G-III Apparel Group Ltd (GIII)

Debt-to-capital ratio

Jan 31, 2024 Jan 31, 2023 Jan 31, 2022 Jan 31, 2021 Jan 31, 2020
Long-term debt US$ in thousands 402,807 483,840 515,344 507,950 396,794
Total stockholders’ equity US$ in thousands 1,550,260 1,385,450 1,519,910 1,336,240 1,290,670
Debt-to-capital ratio 0.21 0.26 0.25 0.28 0.24

January 31, 2024 calculation

Debt-to-capital ratio = Long-term debt ÷ (Long-term debt + Total stockholders’ equity)
= $402,807K ÷ ($402,807K + $1,550,260K)
= 0.21

The debt-to-capital ratio of G-III Apparel Group Ltd has shown a declining trend over the past five years, indicating that the company has been relying less on debt to finance its operations relative to its total capital structure.
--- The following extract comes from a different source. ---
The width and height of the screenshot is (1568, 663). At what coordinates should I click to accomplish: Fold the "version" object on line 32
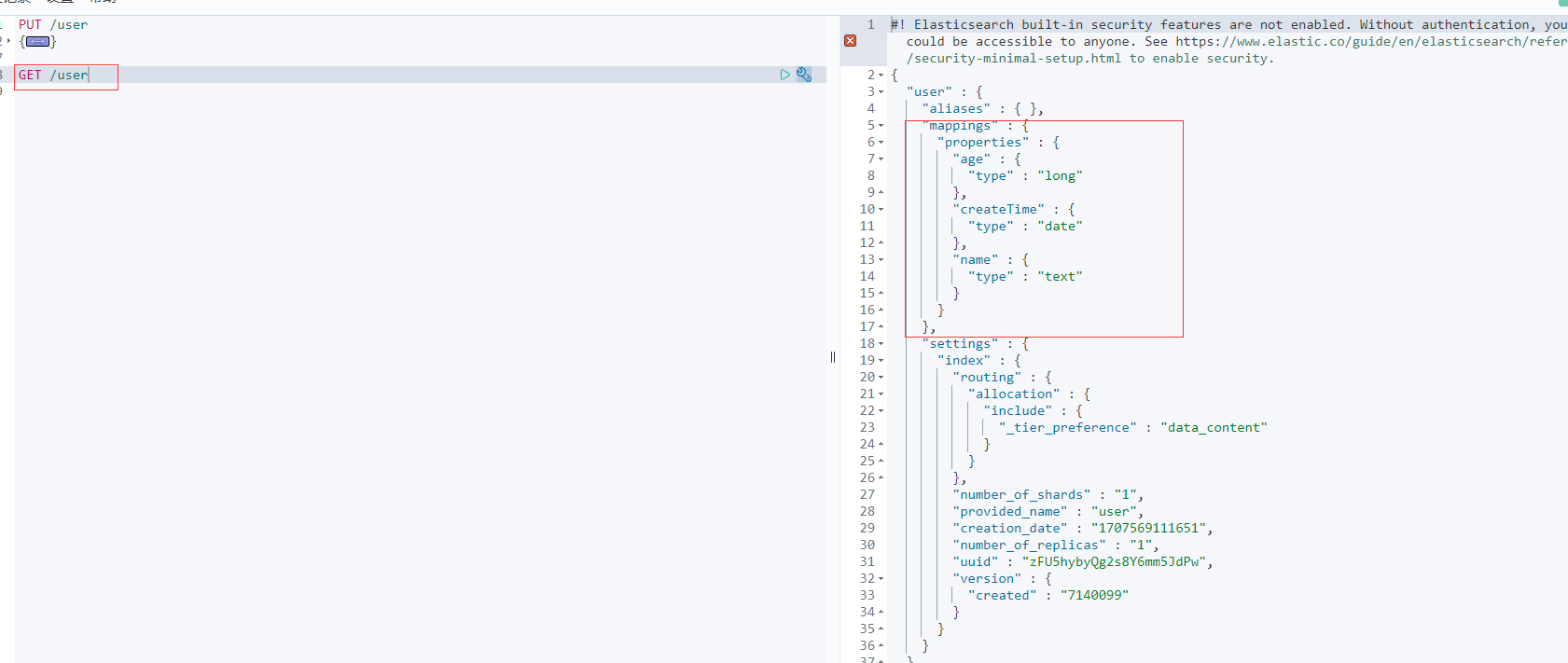(881, 579)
As of January 31, 2024, the ratio stands at 0.21, a decrease from 0.26 in the previous year. This suggests that a smaller proportion of the company's capital is derived from debt sources, which can be viewed positively as it indicates lower financial risk and potentially increased solvency. The trend of decreasing debt-to-capital ratio over the years may signal a conservative approach to managing the company's capital structure and debt obligations. It is important to continue monitoring this ratio to assess the company's ongoing capital structure decisions and financial health.